→ INSTRUCTIONS FOR THE TASK: Copy word for word every line from the one containing "This screenshot has width=1920, height=1080. What" through the one containing "coordinates (1320, 452).", including both of those lines.

→ RECORDS SUPPLIED:
○ ○ ○ ○
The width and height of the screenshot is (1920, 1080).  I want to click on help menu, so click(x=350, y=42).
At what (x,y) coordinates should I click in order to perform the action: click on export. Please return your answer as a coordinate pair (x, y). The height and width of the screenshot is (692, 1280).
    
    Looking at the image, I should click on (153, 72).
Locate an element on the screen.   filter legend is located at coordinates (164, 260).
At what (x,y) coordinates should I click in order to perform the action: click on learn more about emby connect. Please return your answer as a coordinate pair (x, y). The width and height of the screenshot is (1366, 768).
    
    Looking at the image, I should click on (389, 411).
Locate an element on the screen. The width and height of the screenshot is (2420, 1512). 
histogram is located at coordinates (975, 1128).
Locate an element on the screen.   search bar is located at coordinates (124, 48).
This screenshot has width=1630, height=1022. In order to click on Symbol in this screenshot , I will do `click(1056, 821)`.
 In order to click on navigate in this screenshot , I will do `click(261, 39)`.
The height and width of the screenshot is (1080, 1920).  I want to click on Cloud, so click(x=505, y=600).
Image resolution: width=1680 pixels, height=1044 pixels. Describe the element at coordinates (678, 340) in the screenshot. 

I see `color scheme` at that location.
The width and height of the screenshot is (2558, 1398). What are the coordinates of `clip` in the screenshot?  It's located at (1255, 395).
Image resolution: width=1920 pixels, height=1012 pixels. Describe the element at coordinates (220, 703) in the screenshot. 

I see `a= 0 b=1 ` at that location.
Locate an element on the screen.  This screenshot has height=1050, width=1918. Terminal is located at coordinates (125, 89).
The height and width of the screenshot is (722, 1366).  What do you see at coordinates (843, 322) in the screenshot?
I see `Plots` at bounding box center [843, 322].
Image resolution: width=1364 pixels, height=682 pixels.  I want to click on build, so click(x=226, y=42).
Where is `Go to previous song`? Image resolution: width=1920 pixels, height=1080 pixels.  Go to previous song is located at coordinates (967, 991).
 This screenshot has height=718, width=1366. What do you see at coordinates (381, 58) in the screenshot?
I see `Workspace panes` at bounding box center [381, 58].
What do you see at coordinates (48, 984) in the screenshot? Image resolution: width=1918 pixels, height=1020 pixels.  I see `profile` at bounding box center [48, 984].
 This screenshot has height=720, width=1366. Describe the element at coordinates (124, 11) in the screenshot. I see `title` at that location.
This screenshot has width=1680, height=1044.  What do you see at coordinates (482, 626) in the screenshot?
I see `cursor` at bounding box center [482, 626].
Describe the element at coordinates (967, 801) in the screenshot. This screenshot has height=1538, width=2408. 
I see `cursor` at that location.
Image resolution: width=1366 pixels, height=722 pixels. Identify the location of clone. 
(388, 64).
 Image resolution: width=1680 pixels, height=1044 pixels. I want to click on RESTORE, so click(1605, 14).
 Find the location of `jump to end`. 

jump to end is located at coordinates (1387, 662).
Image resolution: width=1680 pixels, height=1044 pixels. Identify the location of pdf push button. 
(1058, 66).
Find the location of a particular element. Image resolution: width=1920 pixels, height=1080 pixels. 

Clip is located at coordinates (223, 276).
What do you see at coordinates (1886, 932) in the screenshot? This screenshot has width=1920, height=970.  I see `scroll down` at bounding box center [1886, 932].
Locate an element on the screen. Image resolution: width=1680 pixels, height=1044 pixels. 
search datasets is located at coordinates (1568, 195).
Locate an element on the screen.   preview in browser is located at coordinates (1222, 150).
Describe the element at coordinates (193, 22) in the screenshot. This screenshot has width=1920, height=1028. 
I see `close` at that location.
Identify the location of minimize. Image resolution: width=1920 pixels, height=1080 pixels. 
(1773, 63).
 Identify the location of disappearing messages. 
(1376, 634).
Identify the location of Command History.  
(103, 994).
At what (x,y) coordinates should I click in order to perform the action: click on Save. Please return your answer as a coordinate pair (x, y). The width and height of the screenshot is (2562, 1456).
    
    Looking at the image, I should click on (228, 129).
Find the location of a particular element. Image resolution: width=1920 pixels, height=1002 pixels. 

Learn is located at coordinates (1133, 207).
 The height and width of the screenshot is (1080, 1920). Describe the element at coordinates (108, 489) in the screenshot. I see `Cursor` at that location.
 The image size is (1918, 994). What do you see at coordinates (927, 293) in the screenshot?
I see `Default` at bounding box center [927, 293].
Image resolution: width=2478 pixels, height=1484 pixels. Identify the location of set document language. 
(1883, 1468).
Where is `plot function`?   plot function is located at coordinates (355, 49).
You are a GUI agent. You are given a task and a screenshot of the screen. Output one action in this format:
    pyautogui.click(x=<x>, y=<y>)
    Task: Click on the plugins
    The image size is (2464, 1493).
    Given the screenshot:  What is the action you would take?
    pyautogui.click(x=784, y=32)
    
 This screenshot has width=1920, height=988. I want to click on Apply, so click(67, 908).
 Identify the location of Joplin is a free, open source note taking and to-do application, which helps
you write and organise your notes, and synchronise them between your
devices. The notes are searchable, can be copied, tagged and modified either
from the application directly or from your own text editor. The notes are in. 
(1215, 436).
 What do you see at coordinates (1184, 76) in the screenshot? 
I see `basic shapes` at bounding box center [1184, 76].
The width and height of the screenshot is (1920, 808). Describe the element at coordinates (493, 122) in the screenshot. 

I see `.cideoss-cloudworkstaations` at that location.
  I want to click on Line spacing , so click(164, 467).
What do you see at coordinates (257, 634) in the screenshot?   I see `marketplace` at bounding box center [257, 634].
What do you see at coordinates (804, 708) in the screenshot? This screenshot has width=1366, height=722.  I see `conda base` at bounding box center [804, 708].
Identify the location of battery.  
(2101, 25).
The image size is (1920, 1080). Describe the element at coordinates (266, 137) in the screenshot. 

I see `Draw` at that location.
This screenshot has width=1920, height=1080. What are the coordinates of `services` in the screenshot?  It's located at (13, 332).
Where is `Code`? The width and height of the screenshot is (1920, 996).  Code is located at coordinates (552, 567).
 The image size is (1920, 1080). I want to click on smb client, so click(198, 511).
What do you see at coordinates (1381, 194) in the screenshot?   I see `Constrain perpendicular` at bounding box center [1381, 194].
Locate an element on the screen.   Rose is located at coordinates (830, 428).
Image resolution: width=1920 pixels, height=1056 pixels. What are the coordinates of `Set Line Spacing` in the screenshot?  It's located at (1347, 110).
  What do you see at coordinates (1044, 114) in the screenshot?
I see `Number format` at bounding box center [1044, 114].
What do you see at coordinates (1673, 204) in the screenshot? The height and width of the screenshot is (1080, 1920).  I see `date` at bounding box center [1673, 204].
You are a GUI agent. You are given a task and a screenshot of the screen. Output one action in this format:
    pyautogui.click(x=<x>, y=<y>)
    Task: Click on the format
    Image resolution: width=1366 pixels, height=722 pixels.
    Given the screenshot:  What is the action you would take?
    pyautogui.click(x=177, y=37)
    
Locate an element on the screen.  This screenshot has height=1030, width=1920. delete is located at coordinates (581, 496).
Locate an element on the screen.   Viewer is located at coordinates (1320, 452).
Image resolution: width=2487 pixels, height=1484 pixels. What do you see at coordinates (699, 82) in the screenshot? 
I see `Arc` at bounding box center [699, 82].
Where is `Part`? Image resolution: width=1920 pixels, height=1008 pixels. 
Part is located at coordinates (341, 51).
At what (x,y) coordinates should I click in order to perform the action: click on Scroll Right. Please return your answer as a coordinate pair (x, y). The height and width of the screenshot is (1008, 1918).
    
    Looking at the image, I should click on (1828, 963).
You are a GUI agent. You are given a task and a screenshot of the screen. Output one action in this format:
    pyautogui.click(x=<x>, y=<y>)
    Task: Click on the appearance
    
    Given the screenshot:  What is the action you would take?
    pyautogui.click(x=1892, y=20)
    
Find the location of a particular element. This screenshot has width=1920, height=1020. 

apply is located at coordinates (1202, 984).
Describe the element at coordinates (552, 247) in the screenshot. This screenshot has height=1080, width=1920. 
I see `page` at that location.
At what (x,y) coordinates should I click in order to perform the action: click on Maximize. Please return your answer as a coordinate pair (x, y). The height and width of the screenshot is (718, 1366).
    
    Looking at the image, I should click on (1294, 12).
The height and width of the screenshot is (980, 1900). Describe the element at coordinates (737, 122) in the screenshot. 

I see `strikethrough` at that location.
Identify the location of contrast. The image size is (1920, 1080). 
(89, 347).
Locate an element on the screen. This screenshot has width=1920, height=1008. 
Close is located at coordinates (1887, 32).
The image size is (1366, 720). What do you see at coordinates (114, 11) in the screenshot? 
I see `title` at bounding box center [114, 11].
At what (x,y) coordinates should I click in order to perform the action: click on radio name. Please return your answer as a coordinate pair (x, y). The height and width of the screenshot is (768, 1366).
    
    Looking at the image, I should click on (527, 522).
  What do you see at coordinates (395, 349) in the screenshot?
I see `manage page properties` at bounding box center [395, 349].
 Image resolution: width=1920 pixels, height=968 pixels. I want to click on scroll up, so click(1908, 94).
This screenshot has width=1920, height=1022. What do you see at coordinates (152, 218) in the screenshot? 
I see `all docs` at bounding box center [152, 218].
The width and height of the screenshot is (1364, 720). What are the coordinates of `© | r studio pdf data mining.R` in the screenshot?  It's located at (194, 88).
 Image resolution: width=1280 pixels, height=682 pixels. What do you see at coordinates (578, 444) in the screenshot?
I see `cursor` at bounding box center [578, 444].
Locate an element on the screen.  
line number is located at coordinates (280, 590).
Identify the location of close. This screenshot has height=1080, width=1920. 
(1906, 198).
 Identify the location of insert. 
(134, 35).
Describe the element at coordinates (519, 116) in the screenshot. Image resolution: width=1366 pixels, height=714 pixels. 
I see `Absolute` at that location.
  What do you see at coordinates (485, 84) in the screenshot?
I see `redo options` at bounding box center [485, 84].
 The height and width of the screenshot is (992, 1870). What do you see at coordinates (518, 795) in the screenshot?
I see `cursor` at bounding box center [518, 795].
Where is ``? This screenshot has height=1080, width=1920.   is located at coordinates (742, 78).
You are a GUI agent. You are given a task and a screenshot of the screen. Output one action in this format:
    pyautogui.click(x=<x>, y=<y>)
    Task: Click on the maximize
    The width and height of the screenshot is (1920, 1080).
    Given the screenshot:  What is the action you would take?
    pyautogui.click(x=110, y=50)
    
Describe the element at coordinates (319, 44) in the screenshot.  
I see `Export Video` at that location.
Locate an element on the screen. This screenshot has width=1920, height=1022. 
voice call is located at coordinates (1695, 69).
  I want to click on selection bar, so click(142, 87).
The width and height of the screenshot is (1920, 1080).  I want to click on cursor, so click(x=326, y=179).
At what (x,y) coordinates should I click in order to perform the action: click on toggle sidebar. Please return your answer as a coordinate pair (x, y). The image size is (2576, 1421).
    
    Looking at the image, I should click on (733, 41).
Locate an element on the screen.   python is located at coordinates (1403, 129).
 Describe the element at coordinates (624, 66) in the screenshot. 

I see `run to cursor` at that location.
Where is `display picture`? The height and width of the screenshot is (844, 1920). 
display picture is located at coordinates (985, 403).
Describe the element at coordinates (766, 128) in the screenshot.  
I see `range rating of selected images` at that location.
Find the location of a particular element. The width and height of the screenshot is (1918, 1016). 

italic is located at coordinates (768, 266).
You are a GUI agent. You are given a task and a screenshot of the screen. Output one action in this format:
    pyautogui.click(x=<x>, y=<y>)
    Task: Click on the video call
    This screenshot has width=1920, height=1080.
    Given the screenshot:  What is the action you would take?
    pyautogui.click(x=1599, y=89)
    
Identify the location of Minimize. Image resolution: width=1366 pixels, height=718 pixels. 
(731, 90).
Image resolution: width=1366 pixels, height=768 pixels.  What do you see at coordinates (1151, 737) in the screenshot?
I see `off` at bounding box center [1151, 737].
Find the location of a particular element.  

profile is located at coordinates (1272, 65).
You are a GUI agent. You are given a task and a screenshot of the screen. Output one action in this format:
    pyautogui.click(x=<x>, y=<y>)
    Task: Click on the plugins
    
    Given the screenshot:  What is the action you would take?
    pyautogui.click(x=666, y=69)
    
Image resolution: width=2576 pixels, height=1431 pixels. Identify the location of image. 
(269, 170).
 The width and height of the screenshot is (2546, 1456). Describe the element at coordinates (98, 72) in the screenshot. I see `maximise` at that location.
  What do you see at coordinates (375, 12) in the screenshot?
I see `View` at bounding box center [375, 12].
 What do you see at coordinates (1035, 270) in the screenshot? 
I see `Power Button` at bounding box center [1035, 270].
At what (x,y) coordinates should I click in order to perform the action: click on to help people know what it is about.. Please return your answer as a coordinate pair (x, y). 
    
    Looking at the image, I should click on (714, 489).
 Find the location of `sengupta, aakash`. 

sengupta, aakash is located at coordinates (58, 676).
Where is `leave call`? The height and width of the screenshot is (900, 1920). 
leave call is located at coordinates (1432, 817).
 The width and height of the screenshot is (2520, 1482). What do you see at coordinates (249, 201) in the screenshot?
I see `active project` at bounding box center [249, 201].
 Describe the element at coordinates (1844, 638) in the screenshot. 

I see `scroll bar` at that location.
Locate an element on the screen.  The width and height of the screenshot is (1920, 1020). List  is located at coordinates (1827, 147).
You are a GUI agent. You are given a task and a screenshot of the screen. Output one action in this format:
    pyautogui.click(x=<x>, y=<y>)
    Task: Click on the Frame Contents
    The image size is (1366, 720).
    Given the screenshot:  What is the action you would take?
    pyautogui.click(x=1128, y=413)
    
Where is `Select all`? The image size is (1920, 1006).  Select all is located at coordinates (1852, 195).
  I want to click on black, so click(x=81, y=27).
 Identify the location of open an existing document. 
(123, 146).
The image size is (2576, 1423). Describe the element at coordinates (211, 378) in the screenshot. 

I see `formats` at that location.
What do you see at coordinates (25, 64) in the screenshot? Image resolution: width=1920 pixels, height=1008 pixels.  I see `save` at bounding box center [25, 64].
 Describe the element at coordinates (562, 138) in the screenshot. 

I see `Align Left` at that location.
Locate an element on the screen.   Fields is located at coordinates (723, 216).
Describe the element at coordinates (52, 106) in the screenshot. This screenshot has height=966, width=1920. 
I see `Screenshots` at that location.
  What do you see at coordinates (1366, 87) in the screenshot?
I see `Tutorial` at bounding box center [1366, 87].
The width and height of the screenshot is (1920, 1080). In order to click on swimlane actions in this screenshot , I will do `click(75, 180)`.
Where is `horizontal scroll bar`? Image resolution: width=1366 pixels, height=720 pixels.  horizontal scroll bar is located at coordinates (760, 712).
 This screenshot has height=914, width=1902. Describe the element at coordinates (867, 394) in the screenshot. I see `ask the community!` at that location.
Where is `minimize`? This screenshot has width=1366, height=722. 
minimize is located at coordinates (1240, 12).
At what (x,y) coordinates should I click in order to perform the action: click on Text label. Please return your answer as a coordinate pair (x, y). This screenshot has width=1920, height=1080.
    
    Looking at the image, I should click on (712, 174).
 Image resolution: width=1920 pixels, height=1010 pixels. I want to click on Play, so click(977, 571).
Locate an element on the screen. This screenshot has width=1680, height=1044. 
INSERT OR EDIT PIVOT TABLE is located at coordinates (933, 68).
○ ○ ○ ○
→ RESPONSE:
This screenshot has width=1920, height=1080. What are the coordinates of `services` in the screenshot?  It's located at (13, 332).
Where is `Code`? The width and height of the screenshot is (1920, 996).  Code is located at coordinates (552, 567).
 The image size is (1920, 1080). I want to click on smb client, so click(198, 511).
What do you see at coordinates (1381, 194) in the screenshot?   I see `Constrain perpendicular` at bounding box center [1381, 194].
Locate an element on the screen.   Rose is located at coordinates (830, 428).
Image resolution: width=1920 pixels, height=1056 pixels. What are the coordinates of `Set Line Spacing` in the screenshot?  It's located at (1347, 110).
  What do you see at coordinates (1044, 114) in the screenshot?
I see `Number format` at bounding box center [1044, 114].
What do you see at coordinates (1673, 204) in the screenshot? The height and width of the screenshot is (1080, 1920).  I see `date` at bounding box center [1673, 204].
You are a GUI agent. You are given a task and a screenshot of the screen. Output one action in this format:
    pyautogui.click(x=<x>, y=<y>)
    Task: Click on the format
    Image resolution: width=1366 pixels, height=722 pixels.
    Given the screenshot:  What is the action you would take?
    pyautogui.click(x=177, y=37)
    
Locate an element on the screen.  This screenshot has height=1030, width=1920. delete is located at coordinates (581, 496).
Locate an element on the screen.   Viewer is located at coordinates (1320, 452).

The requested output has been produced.